After Bradley's recent transformation, weapons shop, restoration and reclamation, and other maintenance sections had downsized or shut down. As a result, many high quality name-brand tools were no longer needed. Instead of sending them to the Defense Reutilization Management Office to be resold to a vendor or turned into scrap metal for pennies on the dollar, they were donated to Conn. technical schools. This option returned "dollars on the penny" in service to the community.
     "We are giving them tools they were probably unaware of. Giving them tools as replacements," explained Chief Master Sgt. Albert Parent, element chief, 103rd Avionics. "So these funds can be used elsewhere."
     The donations were gathered up from the various shops and consolidated at the AGE building. Roughly $23,000 of tools were divided among the eight technical schools eligible to receive them. Of those schools, three brought their students to the base to receive the donation. This created an open the door for technical school students to come on base and see what the unit does. Some students were interested in how they could continue their technical training with the Connecticut Air National Guard.

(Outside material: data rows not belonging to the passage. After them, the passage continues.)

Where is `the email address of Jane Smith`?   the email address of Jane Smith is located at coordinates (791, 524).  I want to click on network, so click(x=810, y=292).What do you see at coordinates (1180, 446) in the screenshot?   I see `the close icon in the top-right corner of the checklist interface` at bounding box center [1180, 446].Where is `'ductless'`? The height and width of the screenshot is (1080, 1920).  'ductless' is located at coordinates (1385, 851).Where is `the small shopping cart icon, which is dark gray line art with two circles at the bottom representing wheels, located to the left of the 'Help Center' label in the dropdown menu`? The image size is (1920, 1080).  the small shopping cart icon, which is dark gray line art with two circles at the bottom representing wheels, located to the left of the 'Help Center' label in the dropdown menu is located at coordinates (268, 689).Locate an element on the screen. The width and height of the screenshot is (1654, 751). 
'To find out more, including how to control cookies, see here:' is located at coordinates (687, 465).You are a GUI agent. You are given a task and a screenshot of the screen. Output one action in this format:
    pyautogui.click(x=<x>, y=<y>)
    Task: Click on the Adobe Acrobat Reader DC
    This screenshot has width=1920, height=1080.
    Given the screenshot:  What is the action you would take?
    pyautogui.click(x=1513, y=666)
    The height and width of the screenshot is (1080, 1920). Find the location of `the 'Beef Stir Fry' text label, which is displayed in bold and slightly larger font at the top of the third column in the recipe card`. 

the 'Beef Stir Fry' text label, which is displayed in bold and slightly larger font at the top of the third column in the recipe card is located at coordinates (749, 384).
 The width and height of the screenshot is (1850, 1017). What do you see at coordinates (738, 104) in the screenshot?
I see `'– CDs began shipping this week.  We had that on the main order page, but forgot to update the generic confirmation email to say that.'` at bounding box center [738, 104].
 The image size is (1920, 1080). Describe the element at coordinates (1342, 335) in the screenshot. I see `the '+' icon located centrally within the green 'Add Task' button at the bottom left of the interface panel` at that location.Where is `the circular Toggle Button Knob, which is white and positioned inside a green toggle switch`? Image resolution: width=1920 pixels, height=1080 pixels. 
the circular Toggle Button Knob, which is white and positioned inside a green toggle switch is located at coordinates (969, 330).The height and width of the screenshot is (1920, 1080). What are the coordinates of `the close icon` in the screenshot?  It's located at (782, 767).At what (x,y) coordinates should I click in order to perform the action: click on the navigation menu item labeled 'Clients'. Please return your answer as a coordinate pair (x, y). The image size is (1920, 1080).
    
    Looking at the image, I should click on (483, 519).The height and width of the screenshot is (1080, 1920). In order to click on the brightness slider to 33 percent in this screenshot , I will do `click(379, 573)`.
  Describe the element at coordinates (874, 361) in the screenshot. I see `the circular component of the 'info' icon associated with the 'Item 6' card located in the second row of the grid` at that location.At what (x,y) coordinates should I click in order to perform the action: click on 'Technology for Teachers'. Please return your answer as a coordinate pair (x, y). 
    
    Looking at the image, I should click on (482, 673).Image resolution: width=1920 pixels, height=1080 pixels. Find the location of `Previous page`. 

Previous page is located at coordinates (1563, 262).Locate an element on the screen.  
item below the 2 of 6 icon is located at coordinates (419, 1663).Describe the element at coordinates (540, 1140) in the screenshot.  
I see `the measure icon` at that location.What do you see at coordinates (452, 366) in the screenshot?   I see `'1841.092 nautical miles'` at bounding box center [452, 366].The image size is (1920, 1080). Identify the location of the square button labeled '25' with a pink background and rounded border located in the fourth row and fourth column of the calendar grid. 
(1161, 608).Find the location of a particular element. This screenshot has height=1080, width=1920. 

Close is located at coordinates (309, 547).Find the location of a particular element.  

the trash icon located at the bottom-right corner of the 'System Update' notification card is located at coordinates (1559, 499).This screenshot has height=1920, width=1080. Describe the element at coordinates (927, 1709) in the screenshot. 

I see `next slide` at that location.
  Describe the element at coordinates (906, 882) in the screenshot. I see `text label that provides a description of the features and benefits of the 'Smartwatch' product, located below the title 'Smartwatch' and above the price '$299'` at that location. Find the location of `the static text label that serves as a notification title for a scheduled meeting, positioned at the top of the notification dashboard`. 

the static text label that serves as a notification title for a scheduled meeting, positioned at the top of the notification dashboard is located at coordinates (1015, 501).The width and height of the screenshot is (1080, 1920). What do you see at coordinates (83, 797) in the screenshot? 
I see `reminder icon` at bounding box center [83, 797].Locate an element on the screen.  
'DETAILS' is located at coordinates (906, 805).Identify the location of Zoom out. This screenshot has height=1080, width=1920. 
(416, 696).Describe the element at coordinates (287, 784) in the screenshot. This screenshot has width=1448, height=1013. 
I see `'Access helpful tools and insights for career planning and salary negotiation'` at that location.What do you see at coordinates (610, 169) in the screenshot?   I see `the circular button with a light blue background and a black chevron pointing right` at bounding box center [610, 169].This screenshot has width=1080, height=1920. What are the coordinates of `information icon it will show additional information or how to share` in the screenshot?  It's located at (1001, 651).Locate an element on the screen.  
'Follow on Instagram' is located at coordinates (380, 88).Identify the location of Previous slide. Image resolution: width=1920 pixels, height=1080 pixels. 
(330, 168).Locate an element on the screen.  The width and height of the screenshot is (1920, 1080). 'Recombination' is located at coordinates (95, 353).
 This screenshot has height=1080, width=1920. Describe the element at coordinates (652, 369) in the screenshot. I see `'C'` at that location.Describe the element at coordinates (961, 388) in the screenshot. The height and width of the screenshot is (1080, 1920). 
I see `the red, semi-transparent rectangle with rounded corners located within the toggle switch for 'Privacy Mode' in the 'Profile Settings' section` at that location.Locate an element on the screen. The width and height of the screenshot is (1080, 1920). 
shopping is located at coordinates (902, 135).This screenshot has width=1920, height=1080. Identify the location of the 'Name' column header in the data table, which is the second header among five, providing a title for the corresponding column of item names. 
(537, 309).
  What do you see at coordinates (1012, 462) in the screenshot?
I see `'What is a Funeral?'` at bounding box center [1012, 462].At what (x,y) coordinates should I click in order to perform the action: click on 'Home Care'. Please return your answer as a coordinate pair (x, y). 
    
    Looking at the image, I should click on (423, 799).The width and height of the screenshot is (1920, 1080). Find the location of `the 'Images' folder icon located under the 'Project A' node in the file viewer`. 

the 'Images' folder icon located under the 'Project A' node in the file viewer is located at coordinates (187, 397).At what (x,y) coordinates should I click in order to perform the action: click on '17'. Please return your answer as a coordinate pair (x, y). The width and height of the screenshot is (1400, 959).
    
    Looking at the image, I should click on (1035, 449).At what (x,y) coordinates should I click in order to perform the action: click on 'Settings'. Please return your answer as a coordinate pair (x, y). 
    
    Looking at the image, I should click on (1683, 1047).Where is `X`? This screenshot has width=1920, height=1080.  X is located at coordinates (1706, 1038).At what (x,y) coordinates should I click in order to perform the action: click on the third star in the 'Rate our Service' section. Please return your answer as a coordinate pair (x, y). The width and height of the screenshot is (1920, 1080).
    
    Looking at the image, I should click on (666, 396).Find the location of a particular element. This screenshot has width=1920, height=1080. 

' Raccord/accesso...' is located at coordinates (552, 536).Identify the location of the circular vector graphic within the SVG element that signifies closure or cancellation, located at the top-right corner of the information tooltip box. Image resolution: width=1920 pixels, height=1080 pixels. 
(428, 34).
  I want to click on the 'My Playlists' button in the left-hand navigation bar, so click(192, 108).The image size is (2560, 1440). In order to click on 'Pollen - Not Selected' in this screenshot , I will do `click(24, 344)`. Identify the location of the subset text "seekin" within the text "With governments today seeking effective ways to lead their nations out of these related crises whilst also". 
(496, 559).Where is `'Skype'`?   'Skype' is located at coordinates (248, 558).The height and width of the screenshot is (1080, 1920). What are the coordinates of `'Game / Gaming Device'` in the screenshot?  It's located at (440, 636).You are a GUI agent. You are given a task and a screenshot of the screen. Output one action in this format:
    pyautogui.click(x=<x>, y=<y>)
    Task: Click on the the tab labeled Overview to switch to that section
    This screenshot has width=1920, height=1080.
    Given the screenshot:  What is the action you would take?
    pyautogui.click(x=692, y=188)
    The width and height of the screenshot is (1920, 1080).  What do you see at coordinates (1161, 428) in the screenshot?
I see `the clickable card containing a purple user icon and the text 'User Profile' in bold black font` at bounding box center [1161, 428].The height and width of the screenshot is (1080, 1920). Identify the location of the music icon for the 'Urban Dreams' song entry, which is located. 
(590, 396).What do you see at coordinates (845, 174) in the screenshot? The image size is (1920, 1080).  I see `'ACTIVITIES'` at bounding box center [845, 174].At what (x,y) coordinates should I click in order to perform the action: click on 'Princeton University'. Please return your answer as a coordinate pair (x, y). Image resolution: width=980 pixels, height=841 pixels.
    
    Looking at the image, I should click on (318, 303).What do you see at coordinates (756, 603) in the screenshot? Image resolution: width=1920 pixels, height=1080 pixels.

     "Before, it was a faceless organization, now we have a link to somebody," said Laurence Eiden, automotive consultant, Connecticut State Department of Education Technical High School System. "The only thing that would hinder them now is their own initiative to succeed."
     "We have limited resources even though we are a state agency. Without these tools, it makes it difficult to train. Now they can practice assembly and disassembly with top shelf stuff," Eiden said.
     Collectively, Senior Master Sgt. Shawn Roberts, Senior Master Sgt. Craig Morris, Chief Master Sgt. Albert Parent, Capt. Thomas Olander and Mr. Laurence Eiden secured a long-lasting relationship between the Connecticut Air National Guard and the Connecticut State Department of Education Technical High School System.
     These donated tools will leave a lasting effect on these schools, positively impacting future classes.